Les périodes de fêtes de fin d’année donnent régulièrement lieu à des pratiques discutables en matière d’organisation du temps de travail, en particulier dans la grande distribution.
Une situation revient fréquemment : des salariés sont amenés à travailler exceptionnellement un samedi habituellement chômé, avec la promesse d’une récupération, puis se voient opposer un refus au motif qu’un jour férié chômé dans la semaine « remplace » ce jour de repos.
Cette pratique n’est pas conforme au droit du travail.
1. Jour férié et repos hebdomadaire : deux notions distinctes
Le jour férié chômé et le repos hebdomadaire répondent à des régimes juridiques distincts.

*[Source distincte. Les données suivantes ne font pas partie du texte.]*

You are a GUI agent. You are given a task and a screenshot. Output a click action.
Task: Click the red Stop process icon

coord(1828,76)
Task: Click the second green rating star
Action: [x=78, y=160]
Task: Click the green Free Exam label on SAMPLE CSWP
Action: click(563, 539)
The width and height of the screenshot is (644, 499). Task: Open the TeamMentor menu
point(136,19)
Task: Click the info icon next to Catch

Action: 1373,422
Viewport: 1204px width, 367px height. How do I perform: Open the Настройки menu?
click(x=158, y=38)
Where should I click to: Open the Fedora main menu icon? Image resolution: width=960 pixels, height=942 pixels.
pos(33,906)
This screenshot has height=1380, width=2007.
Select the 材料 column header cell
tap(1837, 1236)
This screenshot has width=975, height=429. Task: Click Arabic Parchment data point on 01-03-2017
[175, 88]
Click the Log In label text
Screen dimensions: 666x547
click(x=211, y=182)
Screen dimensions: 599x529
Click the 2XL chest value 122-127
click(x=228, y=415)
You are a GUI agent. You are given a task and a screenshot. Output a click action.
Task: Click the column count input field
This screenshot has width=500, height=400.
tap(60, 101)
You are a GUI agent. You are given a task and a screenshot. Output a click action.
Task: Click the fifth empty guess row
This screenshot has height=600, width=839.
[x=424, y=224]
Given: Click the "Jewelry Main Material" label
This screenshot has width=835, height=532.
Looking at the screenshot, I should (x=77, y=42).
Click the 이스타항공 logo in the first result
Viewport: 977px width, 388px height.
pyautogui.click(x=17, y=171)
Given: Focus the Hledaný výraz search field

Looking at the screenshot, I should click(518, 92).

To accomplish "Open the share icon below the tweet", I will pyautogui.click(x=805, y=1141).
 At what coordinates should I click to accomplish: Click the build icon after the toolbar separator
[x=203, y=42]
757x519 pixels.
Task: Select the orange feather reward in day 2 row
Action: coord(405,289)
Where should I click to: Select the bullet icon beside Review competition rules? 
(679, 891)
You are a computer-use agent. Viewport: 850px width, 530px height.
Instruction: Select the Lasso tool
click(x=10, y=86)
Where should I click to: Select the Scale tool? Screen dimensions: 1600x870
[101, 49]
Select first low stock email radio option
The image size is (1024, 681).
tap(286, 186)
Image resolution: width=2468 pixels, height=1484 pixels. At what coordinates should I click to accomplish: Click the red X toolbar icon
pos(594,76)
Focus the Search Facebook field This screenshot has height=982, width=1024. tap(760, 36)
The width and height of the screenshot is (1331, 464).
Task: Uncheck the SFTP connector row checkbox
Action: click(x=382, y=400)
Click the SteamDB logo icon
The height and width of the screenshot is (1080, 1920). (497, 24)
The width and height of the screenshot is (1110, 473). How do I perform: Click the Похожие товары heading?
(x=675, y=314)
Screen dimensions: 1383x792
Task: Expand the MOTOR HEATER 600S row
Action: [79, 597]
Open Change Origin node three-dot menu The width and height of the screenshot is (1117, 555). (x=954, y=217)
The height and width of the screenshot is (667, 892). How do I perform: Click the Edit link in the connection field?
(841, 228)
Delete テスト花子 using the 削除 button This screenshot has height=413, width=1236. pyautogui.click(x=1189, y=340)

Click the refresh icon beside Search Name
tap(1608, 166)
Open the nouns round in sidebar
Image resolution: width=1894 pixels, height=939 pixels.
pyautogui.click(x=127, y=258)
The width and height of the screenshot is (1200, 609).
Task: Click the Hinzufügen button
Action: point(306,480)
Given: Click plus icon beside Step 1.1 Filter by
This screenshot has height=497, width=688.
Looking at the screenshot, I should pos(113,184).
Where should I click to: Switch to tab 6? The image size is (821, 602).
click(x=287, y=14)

Le repos hebdomadaire constitue une obligation légale autonome. Il ne peut être ni supprimé, ni absorbé par un jour férié, quand bien même celui-ci serait chômé.
Inversement, un jour férié chômé ne peut pas être assimilé à un repos compensateur ou à un jour de repos habituel.
En pratique, affirmer qu’un salarié aurait « déjà eu deux jours de congé dans la semaine » parce qu’un jour férié est intervenu revient à une confusion juridique.
2. L’interdiction de récupérer les heures perdues du fait d’un jour férié
Le Code du travail est clair :
les heures de travail perdues en raison du chômage d’un jour férié ne donnent pas lieu à récupération.
Autrement dit, un employeur ne peut pas :
-
imposer du travail un jour habituellement chômé pour « compenser » un jour férié,
-
ni refuser une récupération annoncée en soutenant que le jour férié s’y substituerait.
Cette règle s’impose indépendamment de la taille de l’entreprise ou du secteur d’activité.
3. Travail exceptionnel un jour normalement chômé : une contrepartie est due
Lorsqu’un salarié travaille :
-
un jour qui constitue habituellement un jour de repos,
-
à la demande de l’employeur,
cela ouvre nécessairement droit à une contrepartie :
-
soit sous forme de récupération,
-
soit, à défaut, sous forme de rémunération, avec application des règles relatives aux heures supplémentaires ou complémentaires le cas échéant.
Une décision unilatérale consistant à supprimer a posteriori cette contrepartie est juridiquement fragile.
4. Attention aux risques pour l’employeur
Ces pratiques exposent l’employeur à :
-
une contestation individuelle fondée sur le Code du travail,
-
un signalement à l’inspection du travail,
-
voire un contentieux prud’homal simple, reposant sur des éléments objectifs (plannings, mails, affichages).
La période des fêtes ne justifie pas une mise entre parenthèses des règles légales.
5. Ce que le salarié peut faire
En cas de difficulté, il est conseillé :
-
de formaliser la contestation par écrit,
-
de rappeler calmement les règles applicables,
-
de conserver l’ensemble des éléments de preuve (plannings, échanges, consignes).
Une demande de régularisation claire et juridiquement fondée permet souvent de débloquer la situation sans conflit ouvert.